Early visitors to the Udvar-Hazy Center will also notice that the Enterprise on display is missing a few components. Sections of the leading edge of both wings are missing, removed by NASA earlier this year for use in the Columbia investigation. The leading edge panels of Enterprise’s left wing are made of fiberglass, not reinforced carbon-carbon (RCC), but were used in some of the early foam impact tests to test the setup for later tests involving real RCC panels from other shuttles. Neal said the museum is working with NASA to get those sections returned, but is not sure when that will happen.

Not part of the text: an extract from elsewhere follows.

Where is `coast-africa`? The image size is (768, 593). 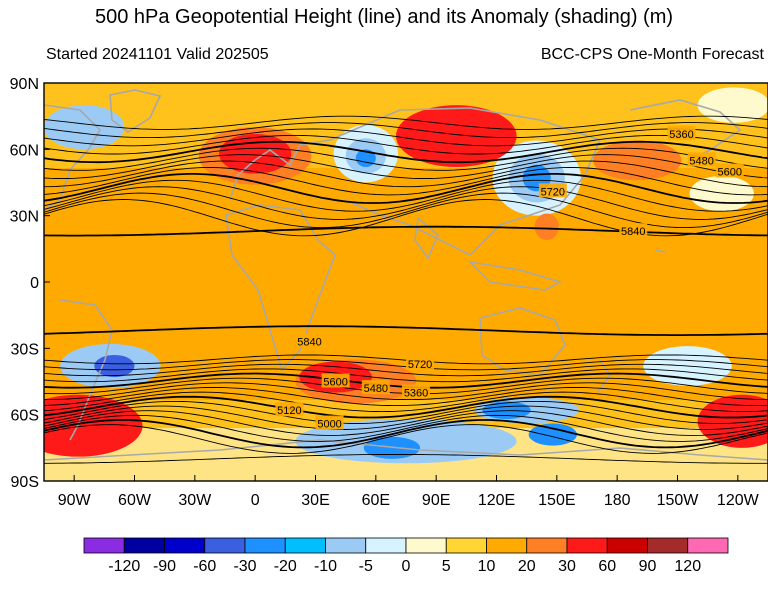 coast-africa is located at coordinates (280, 288).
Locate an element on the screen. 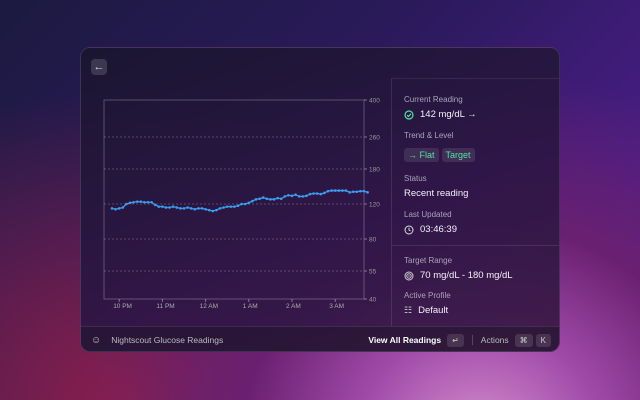  status-label: Status is located at coordinates (416, 178).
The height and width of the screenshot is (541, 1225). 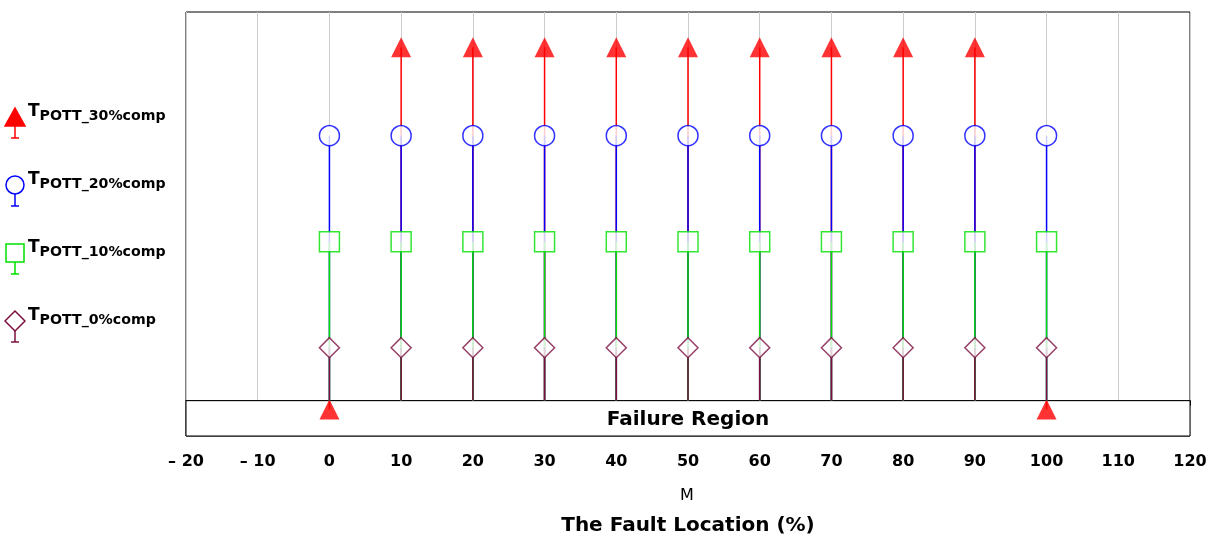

A related question is whether the NASM—either at the Udvar-Hazy Center or the main museum on the Mall—will ever display artifacts from Columbia itself. “If there was some significance to a particular part of it, where there was some reason why we would want to focus on that,” the museum might consider it, said Dailey. “It’s not been our policy in the past to display it. We didn’t display the Challenger or the Apollo 1.”

Neal said the museum might consider displaying some selected Columbia artifacts “after a respectful time has past.” This would include the OEX data recorder from Columbia that provided investigators with information about the shuttle’s final minutes, as well as the RCC panels from other orbiters damaged during the foam impact tests. The purpose of such a display, she said, would not be for “morbid curiosity” but instead to “show a detective story” about how investigators used the debris to piece together the circumstances of the accident.

Neal said the museum might consider displaying some selected Columbia artifacts, not for “morbid curiosity” but instead to “show a detective story” about how investigators used the debris to piece together the circumstances of the accident.

Another thing museum-goers should keep in mind is that the center, while free like the other Smithsonian centers, has a de facto admission charge. Parking at the center will cost a staggering $12 per car (yearly passes are available for $50), a price designed to deter people from using the museum’s parking lot as additional airport parking. The museum will offer an express bus from the museum on the Mall to the center for $7 per person. While parking in downtown Washington can also be quite expensive, there are public transportation (bus and subway) options not available at the Udvar-Hazy Center, and there are a wide range of other tourist options within easy walking distance from the NASM’s Mall location. The Udvar-Hazy Center, on the other hand, is isolated, with its own dedicated exit off Route 28, a highway that parallels the eastern edge of Dulles Airport, and nothing besides the museum within walking distance.

Those interested in visiting the museum in the opening months should keep those caveats in mind. If your interest is exclusively with space artifacts, the current state of the museum may be something of a disappointment, and you should wait until the space hangar opens some time next year. However, if aviation in general is of interest, make plans to come to Dulles as soon as you can. There is plenty to see at the museum already, with more planned for the months to come.